● DIRECTIVE: Resume the passage on the composition Absent Light, starting right after its final sentence.

● GIVEN TEXT:
# # #
Absent Light (2004-2011) was started on All Saint’s Day, 2004 and was completed in the spring of 2011. It is scored for piano, soprano saxophone, electric bass, electric guitar, celesta, glockenspiel, tenor instrument, and glass bowls or tanpura. In Paradisum from the Latin requiem—which is performed as the casket is incensed toward the end of the liturgy, just prior to the recessional—is central to the composition, and the piece is inspired by the spirit of that moment.

 

It is constructed with the use of three separate rhythmic cycles: two shared between the piano, the vibes, and the guitar; and the other—73 beats (876543212345678)—played by the glockenspiel establishes the timeline for the entire piece. All of the events in this piece occur in some relationship to the bells. “The loop that makes up Absent Light occurred to me as I was driving on a stretch of Hwy 99 between Junction City and Corvallis on my way to teach in Monmouth, Oregon. It was November 1st, 2004. I was absorbed in the significance of the day. I was thinking about how perfectly earth-based traditions lined up with the Christian calendar—Samhain, autumnal equinox, All Souls, All Saints, the celebration of death, the rapid descent into darkness until the cycle begins again on the Darkest Night. Fog was coming in off of the river. I saw those little dots that you see when engulfed in fog and I remember Matthew Fox and Rupert Sheldrake’s theory of other-worldly presences explained as light particles in The Physics of Angels.
# # #
● MATERIAL PROVIDED:
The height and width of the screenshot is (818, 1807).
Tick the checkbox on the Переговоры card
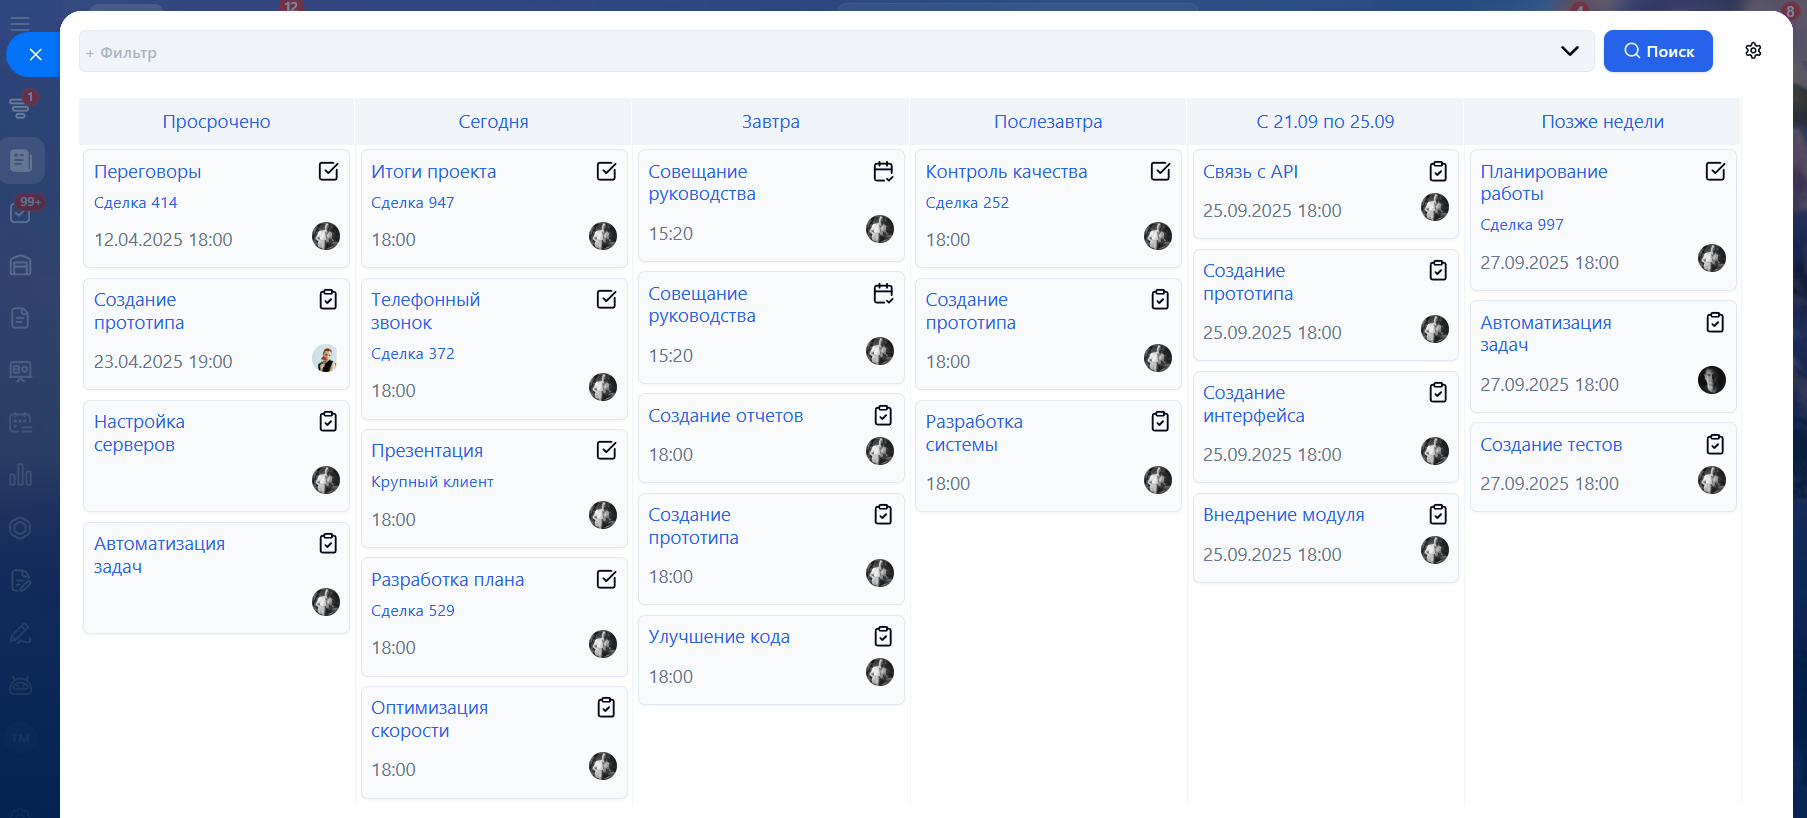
# # #
● REPLY TO THE EXERCISE:
 

That’s when the loop started...

 

The loop sat in a sketch book for two weeks before any composing started. I was perplexed by how a gesture that didn’t go anywhere or do anything could be so engaging. I knew that most likely it would call for some sort of additive process. I tried all types of techniques, none of which worked. I tried repeating a note every loop…adding rests every three loops…nothing seemed to set the piece into motion.

 

After several days of attempts, I thought maybe a ‘subtractive’ process would work better. I tried a couple of processes, and liked the effect of the loop evaporating into thin air. Toward the end, after several loops, the result was very pointillistic, and you would start to forget what it sounded like. For a while, that was the piece.

 

Ultimately though, I made the decision that simply evaporating the loop wouldn’t be as interesting as ‘migrating’ the notes from the piano into other instruments. In this way, as the loop disappeared it would also be transformed into particles—like particles of light. But at what rate? I decided to choose numbers for their numerological significance. Every 11th note, for example the vibes picked up a note from the loop. Every 27th note (9+9+9), the celesta. Every 21st (7+7+7), the guitar.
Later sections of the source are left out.